When I sit on my front porch I contemplate the wall of trees beyond the field of hay across the street. I am determined to learn how to render that intimidating wall of green foliage. My eye perceives the subtle nuances of form, color and value yet I have not been able to express those nuances well with either pencil, pen or paint.
I keep trying.
My current obsession is improving my ability to render with a fountain pen. I generally use my pen for a contour sketch that I follow with washes of watercolor. The process is enjoyable and I find the results quite satisfying. When drawing gets to be too much fun I generally try tackling something that will push me further and earn me further skills to reach a new level of painting and drawing that I find equally as enjoyable. Rendering in ink fills that criteria. I pulled a well-loved book from my shelf in hopes that it will suggest a new approach, a variation on what I have already tried and failed at when it comes to cross hatching.
I often miss seeing the obvious solutions. My difficulty has been to show the delineation between trees while keeping the values close without outlining the edges of each tree. Zeichenschule fur Begabta Leute is a drawing book I picked up while living in Germany in 1969. It appears to have been written by Professor Gerhard Gollwitzer though the copyright is 1964 and belongs to Otto Maier Verlag Ravensburg. It was published in 1966.
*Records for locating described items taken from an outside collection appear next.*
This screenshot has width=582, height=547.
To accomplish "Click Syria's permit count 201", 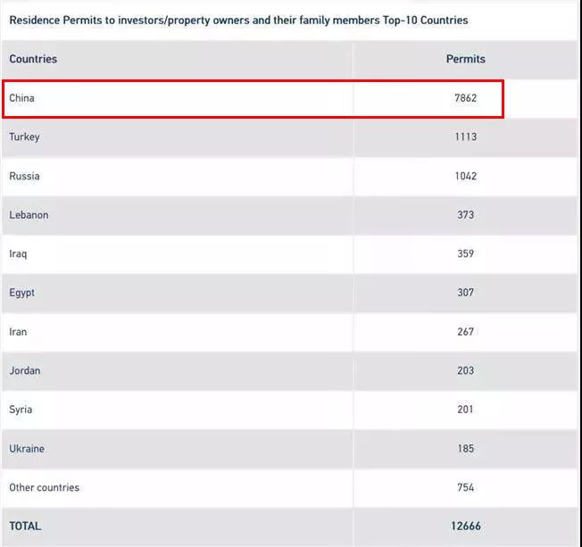I will coord(465,410).
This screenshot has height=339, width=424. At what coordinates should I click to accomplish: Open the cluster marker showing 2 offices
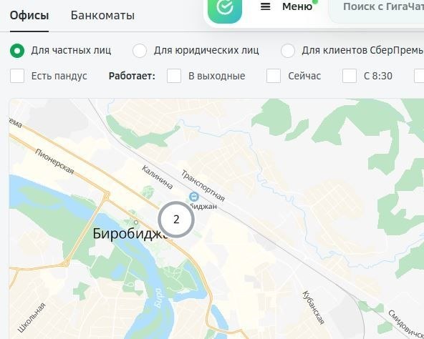pyautogui.click(x=176, y=220)
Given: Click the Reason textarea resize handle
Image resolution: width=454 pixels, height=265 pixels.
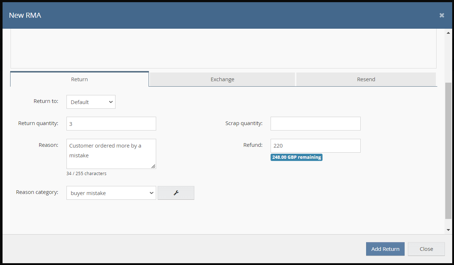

In the book I found a drawing of a wall of trees. Gollwitzer did not cross hatch. Instead, he changed the direction of the lines he used with each tree mass. The first two attempts are shown above. On the top drawing you can see where I attempted to correct a shape by cross hatching, hoping it wouldn’t be obvious. Of course, it is. The cross hatched appears heavy and static to me whereas the trees in the other areas look as if their branches can easily dance in the wind, leaves fluttered by gentle breezes.
My second attempt takes the technique a tiny step further. I think this might work well for me.
Sketch lightly with pencil to indicate basic shape and position of trees. Inked using Noodler’s Fountain Pen filled with Noodler’s Whaleman Sepia.